All magazines and the most important cartoonist went abroad to Europe, Arias among them.
In the early 60s, Juan’s father was transferred to an area of Brazil where there was not much civilization, and where Juan was drawing just for pleasure and for himself.
Gimenez graduated around that time. He began working in advertising, which was the closest he could be to drawing and where he could also have financial independence. He worked in advertising for 15 years. During that period of time, he stopped drawing comic books.
Nevertheless he did have the opportunity in his work to make movies in animation and live. Everything he learned from cinema in advertising, he used unconsciously later in his work as a cartoonist. Things like how to put images together correctly so that the sequences filmed made sense with each other. Everything he learned from cinema in advertising, he used unconsciously later in his work as a cartoonist.

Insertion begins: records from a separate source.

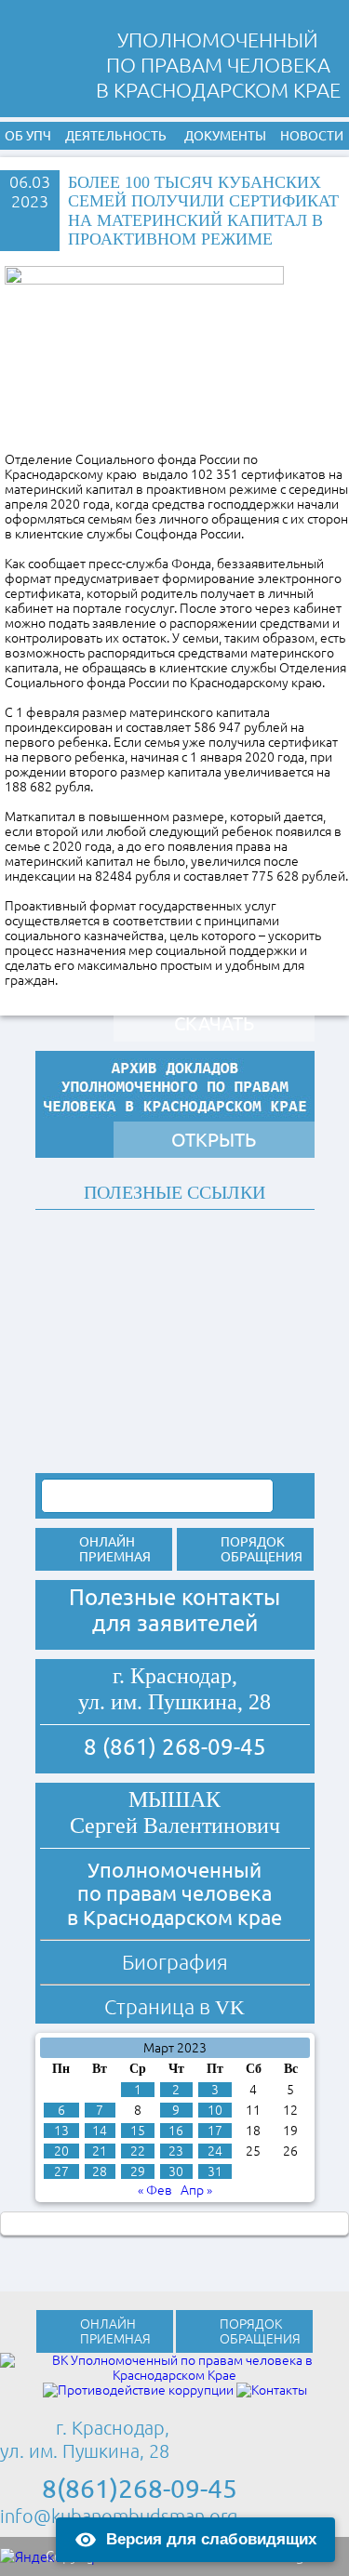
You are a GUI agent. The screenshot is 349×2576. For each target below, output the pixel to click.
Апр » (196, 2190)
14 (99, 2130)
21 (99, 2151)
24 (215, 2151)
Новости (311, 135)
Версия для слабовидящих (211, 2539)
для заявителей (175, 1623)
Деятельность (116, 135)
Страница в (174, 2006)
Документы (225, 135)
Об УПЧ (28, 135)
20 (61, 2151)
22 (137, 2151)
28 (99, 2171)
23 (175, 2151)
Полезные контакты (174, 1597)
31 (215, 2171)
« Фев (155, 2190)
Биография (175, 1961)
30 (175, 2171)
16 (175, 2130)
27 (61, 2171)
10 (215, 2110)
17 (215, 2130)
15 (137, 2130)
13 (61, 2130)
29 (137, 2171)
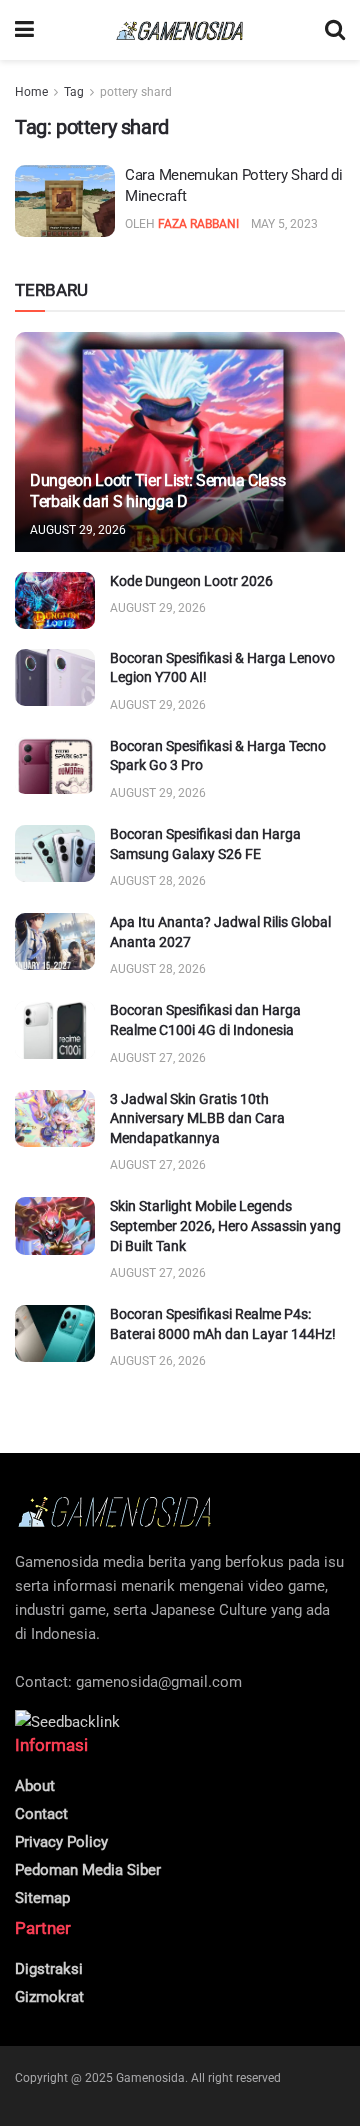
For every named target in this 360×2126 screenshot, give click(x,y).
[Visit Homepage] (180, 30)
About (35, 1786)
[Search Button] (335, 30)
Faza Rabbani (198, 224)
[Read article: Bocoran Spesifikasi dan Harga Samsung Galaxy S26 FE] (55, 853)
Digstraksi (49, 1969)
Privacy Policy (61, 1842)
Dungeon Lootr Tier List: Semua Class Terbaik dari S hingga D (157, 491)
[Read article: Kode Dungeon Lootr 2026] (55, 600)
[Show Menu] (24, 30)
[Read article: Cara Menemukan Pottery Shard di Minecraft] (65, 201)
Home (31, 92)
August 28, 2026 (158, 881)
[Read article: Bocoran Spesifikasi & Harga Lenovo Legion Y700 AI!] (55, 677)
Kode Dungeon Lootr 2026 (191, 581)
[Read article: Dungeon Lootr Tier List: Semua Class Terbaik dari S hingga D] (180, 450)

He returned to the Comic world in the mid-1970s with short stories for the magazine Skorpio (1974-1996), some of them collected on the album The Strange Trial of Roy Ely.
Juan recognized it was hard for him to start all over again, but on the other side he was fresh and motivated surrounded by the new trends and the new generation of cartoonists.
In this new stage he was influenced by new cartoonists, Moebius among others.
“Moebius gave me a brain shock. That variety of techniques, daring with any subject, color, black and white. In addition to that fantastic inner world that he has.”